Inizia allora uno dei periodi più complessi. Marini, è eletto segretario del Ppi e, in asse con D’Alema, difende la visione dell’Ulivo come alleanza tra il centro e la sinistra, scontrandosi con Prodi che invece mirava ad un unico partito dei riformisti. Alla caduta del governo Prodi il 9 ottobre 1998 si oppone ad urne anticipate, chieste dal Professore, e promuove la nascita del governo D’Alema.

Il 1999 è l'”annus horribilis” per Marini: al momento di eleggere il Presidente della Repubblica, salta l’intesa che aveva portato D’Alema a Palazzo Chigi e che avrebbe dovuto condurre un popolare al Quirinale (lo stesso Marini o Nicola Mancino): infatti Walter Veltroni tira fuori dal cilindro Carlo Azeglio Ciampi. Inoltre Prodi fonda l’Asinello lanciando la “competition” a Ds e Ppi, che alle elezioni europee ottiene uno striminzito 4%.

A settembre lascia la segreteria del partito a Pierluigi Castagnetti che capovolge l’impostazione di Marini, dando vita nel 2001 alla Margherita, con Ri e l’Asinello.
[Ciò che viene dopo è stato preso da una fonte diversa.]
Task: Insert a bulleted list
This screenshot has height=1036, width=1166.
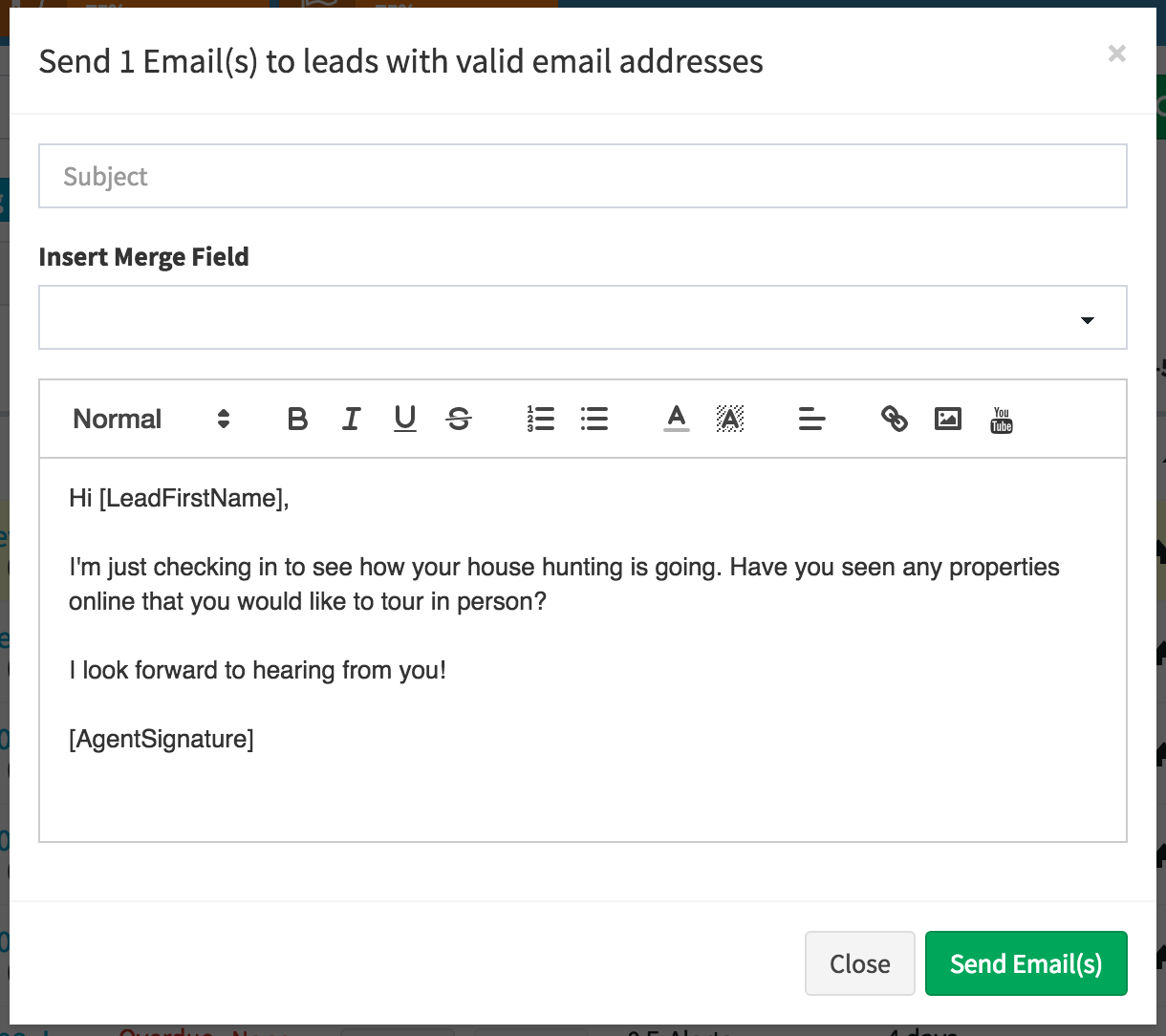Action: click(x=594, y=419)
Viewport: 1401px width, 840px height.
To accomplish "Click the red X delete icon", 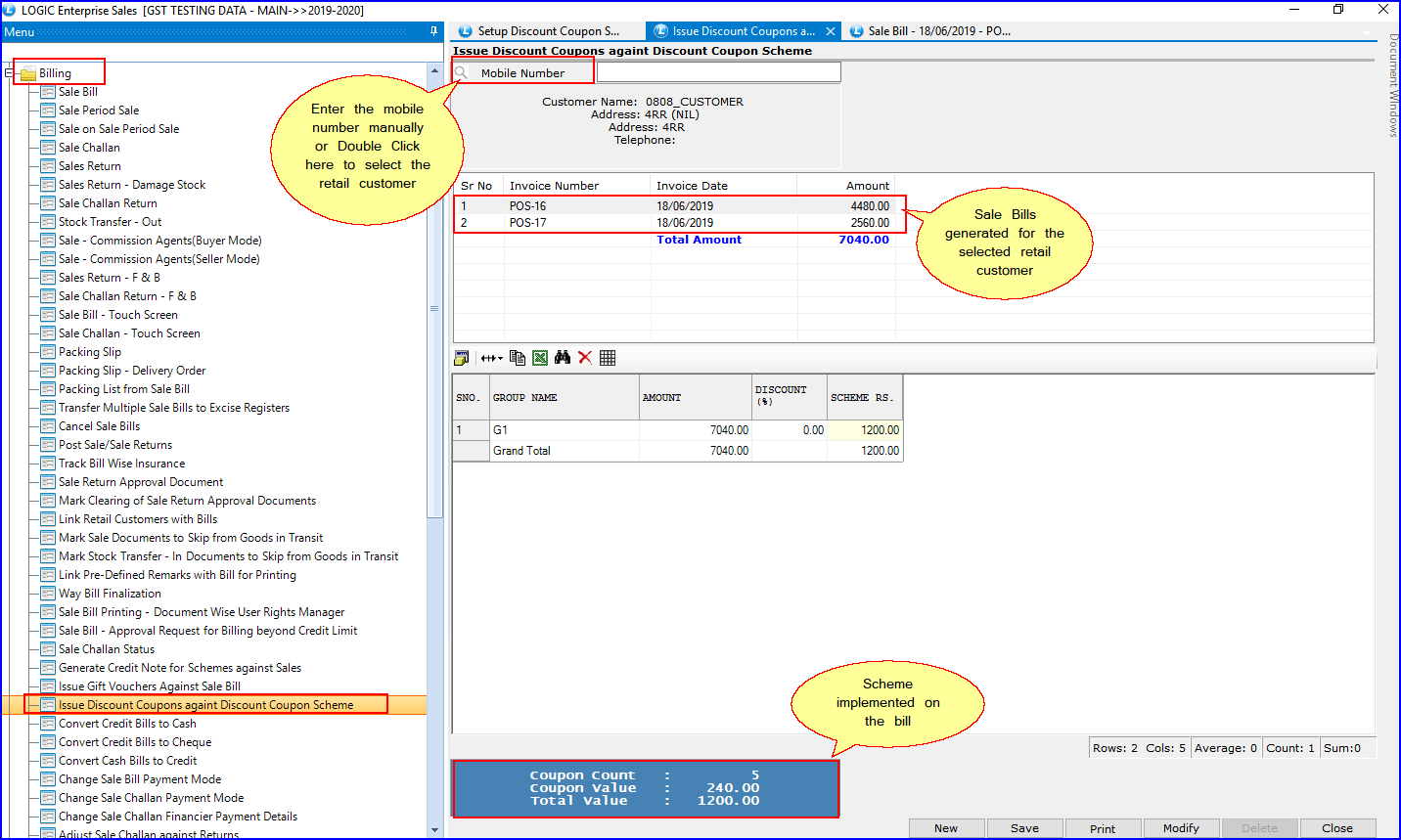I will pos(585,358).
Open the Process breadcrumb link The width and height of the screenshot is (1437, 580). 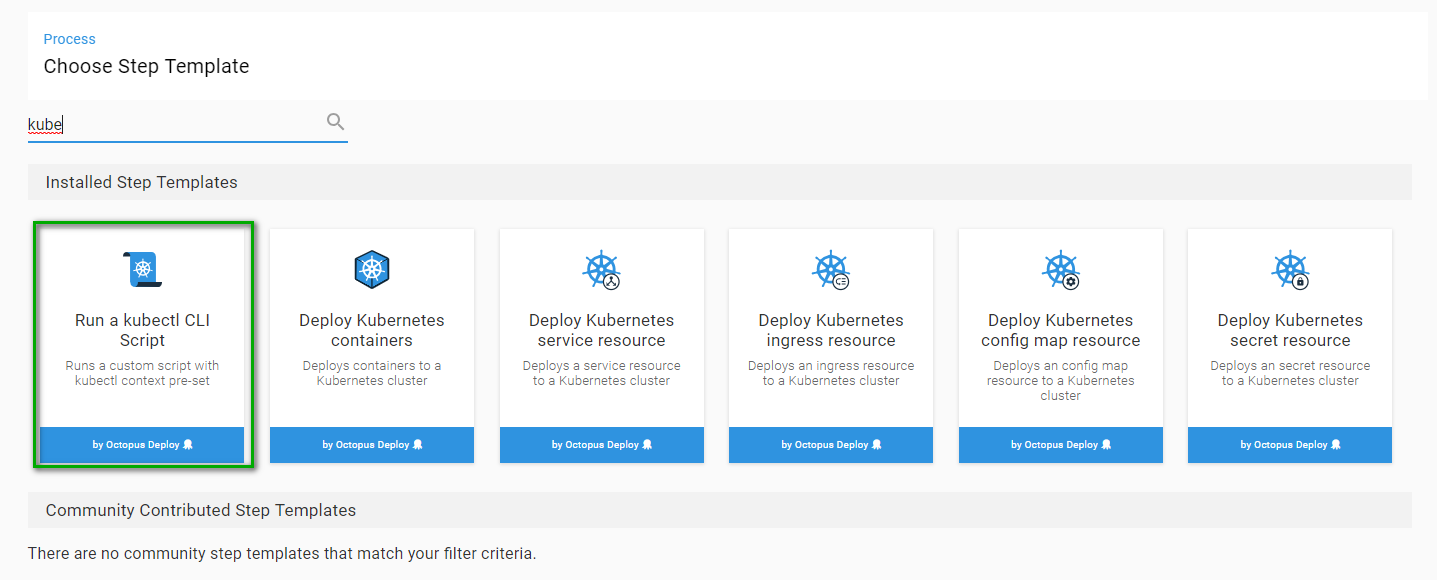tap(69, 39)
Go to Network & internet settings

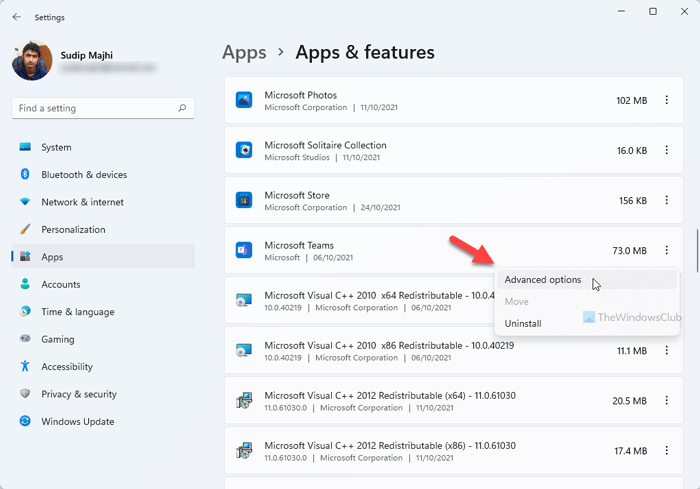pyautogui.click(x=82, y=202)
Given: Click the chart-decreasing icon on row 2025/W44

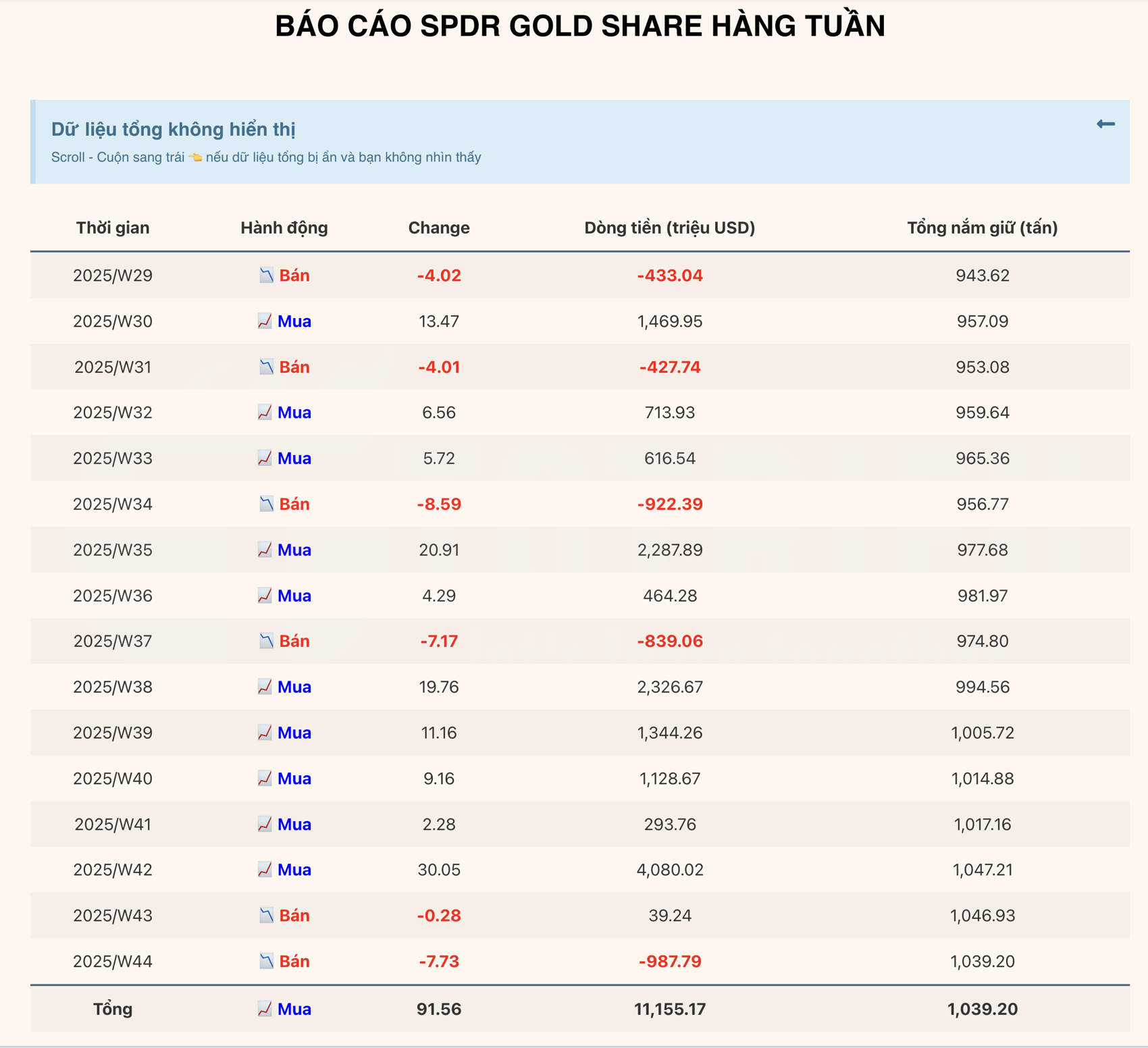Looking at the screenshot, I should (x=266, y=961).
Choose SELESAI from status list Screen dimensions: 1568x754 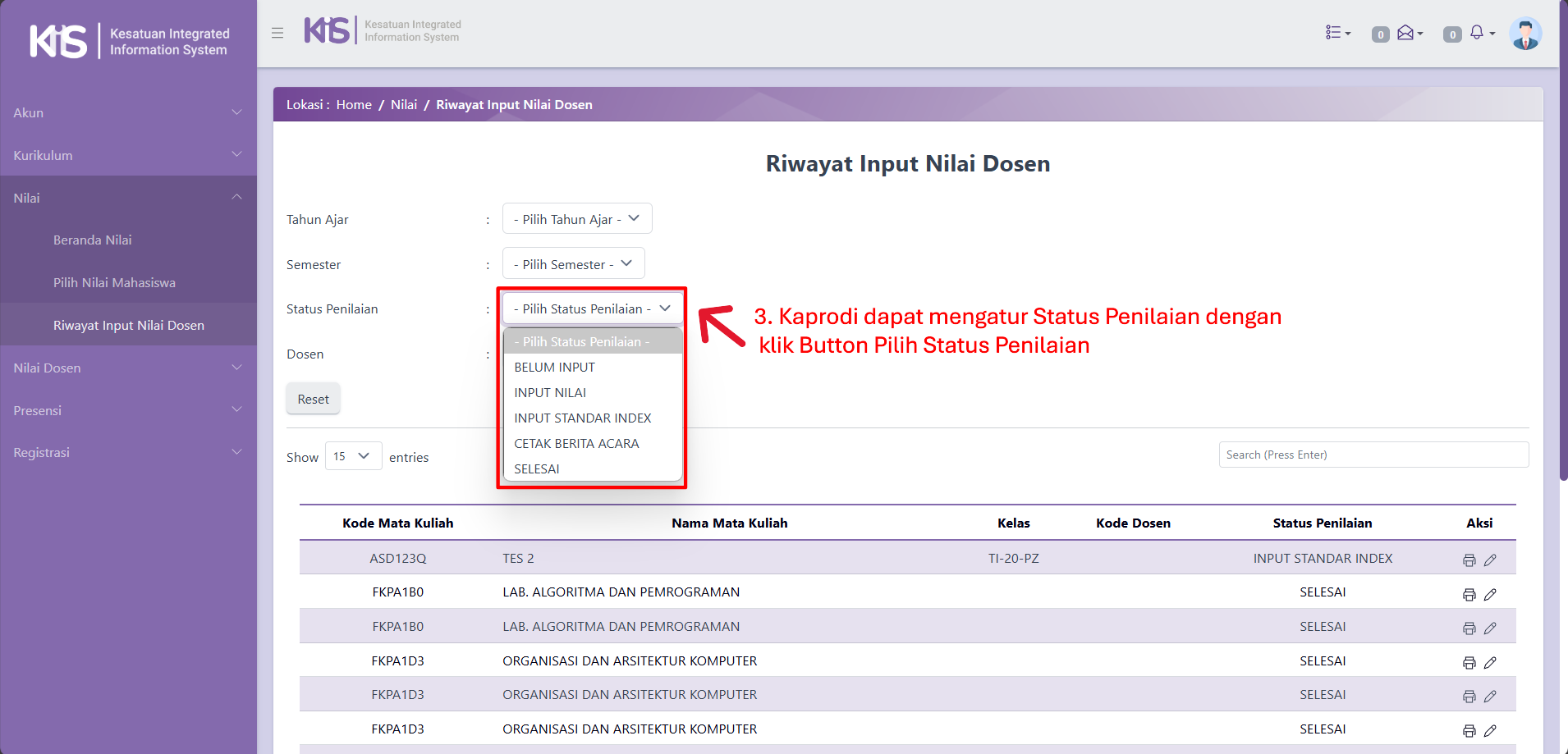pos(537,469)
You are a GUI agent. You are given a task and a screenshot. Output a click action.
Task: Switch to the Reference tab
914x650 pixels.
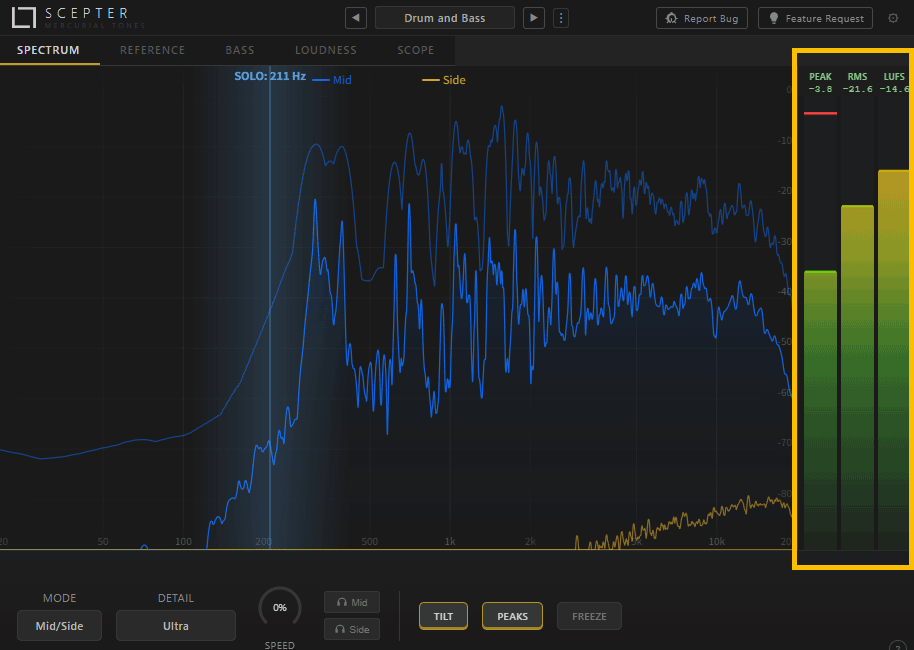[152, 50]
Il nuovo leader Francesco Rutelli, chiama all’organizzazione Marini, che aderisce al nuovo corso. Nel 2006 il centrosinistra vince le elezioni e Marini viene eletto alla presidenza del Senato. Da qui benedirà la nascita del Pd di Veltroni.

Nell’aprile 2013 il segretario Dem Pierluigi Bersani lo candida alla successione di Giorgio Napolitano, ma Renzi si schiera pubblicamente contro la sua candidatura, che non passa alla prima votazione provocando la sua rinuncia ufficiale. Dopo Marini sarà silurata anche la candidatura di Romano Prodi. Marini lascia la politica attiva: il suo ultimo impegno è nel Comitato per le celebrazioni della Prima Guerra Mondiale, l’ultimo atto di amore ai suoi alpini.